MP says political flyers help gauge public opinion

Accusations that the federal New Democratic Party has used parliamentary resources for partisan mass mailings has raised questions about other parties’ use of taxpayer-funded promotions.

In May, the House of Commons Board of Internal Economy ordered the NDP to repay Parliament $36,000 for partisan mailings and a further $1.13 million to Canada Post.

In turn, the NDP has asked the Federal Court for a review of the decision.

A report from Commons Board staff is quoted as saying they “were not messages from the individual members as members, but rather were prepared by and for the benefit of the NDP as a political party and to advance electoral purposes.”

Okanagan-Shuswap MP Colin Mayes sends information to his constituents. He says he sends two types: one, a ‘householder,’ and the other, a ‘ten per cent-er.’

He said there are two reasons the NDP has been taken to task. Firstly, they used the NDP logo and, secondly, they asked for money.

The householders Mayes sends out are larger documents, while the 10 per cent-ers, which are so named as they can be sent to 10 per cent of an MP’s constituents, are 8.5 by 11 sheets.

The most recent one states: “Our Conservative government is standing up for hard-working Canadian families.”

Further down the page is what looks like a small survey – the same format that was on a sampling of four other Mayes’ 10 per cent-ers.

The most recent one asks: “Who’s on the right track to support Canadian families?” Below the question on one side are the names of four parties: the Greens, the Conservatives, the NDP and the Liberals, with a box to be marked beside each one. On the other side is a space for the reader to fill out their name, address, telephone number and email address.
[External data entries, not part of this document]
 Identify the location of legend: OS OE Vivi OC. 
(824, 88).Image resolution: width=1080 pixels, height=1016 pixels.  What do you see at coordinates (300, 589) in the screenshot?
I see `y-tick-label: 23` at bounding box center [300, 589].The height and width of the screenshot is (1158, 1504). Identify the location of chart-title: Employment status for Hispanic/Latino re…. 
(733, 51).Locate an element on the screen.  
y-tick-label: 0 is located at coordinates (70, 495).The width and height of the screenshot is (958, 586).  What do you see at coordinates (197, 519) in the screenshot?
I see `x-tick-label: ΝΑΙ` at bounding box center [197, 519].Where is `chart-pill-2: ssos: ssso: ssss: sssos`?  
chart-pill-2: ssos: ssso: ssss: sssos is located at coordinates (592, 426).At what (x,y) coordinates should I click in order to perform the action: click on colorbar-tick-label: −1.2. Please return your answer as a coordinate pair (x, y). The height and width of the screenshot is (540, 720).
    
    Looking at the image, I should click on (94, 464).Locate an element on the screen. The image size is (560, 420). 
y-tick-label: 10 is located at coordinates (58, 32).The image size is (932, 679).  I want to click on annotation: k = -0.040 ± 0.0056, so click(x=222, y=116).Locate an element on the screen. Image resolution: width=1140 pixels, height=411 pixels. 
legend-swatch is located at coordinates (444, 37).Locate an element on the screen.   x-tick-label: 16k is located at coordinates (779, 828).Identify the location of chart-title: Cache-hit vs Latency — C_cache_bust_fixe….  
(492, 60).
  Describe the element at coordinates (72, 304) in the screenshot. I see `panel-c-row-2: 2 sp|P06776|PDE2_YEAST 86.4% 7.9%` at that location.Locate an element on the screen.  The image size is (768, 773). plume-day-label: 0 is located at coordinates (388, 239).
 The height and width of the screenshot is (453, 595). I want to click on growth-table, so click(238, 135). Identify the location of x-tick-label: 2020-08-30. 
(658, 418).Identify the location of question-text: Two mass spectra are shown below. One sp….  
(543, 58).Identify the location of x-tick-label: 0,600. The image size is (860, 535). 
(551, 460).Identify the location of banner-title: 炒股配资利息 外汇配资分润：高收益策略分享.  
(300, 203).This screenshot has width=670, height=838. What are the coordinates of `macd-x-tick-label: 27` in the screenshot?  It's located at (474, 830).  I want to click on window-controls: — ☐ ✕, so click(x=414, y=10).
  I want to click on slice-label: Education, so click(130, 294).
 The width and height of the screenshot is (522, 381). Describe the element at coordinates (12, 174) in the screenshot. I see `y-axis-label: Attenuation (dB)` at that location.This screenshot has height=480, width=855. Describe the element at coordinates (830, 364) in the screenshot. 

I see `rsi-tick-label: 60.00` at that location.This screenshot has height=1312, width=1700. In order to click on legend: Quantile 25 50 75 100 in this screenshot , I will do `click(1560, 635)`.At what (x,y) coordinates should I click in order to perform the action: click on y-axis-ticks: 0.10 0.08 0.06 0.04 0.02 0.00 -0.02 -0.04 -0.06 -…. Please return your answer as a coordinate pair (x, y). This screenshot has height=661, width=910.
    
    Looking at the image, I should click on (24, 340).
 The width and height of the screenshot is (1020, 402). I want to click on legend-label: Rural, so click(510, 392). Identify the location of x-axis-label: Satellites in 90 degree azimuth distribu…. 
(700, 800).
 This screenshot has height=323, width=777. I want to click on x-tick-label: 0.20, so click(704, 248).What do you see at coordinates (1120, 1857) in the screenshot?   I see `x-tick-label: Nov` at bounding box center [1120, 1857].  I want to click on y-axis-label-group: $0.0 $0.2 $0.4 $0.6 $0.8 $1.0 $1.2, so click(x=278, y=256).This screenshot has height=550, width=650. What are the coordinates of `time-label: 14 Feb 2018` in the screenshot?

Mayes said the 10 per cent-ers are made by a Conservative support group which is paid by the party to put them out.

“It gives me an indication whether people feel we’re doing the right things as government.”

Mayes says he doesn’t distribute all of the 10 per cent-ers he could.

“Some in my opinion are a little offensive as they have pictures of Mr. Mulcair or Mr. Trudeau… If you look at my budget from the last three years, I hardly sent out many.”

He said the communication is political, nonetheless.

“We’re definitely political – good things the government is doing. I’m sure the NDP says the bad things the government is doing.”

Mayes admits he got in a little trouble himself a couple of years ago when he used a Conservative banner with political announcements.

“The Liberals complained about it.”


Another general issue was when some mail-outs went to ridings other than Conservatives,  he said. The Liberals and NDP were not happy, the Conservatives agreed and the rules were changed – politicians can no longer send mail-outs to outside ridings.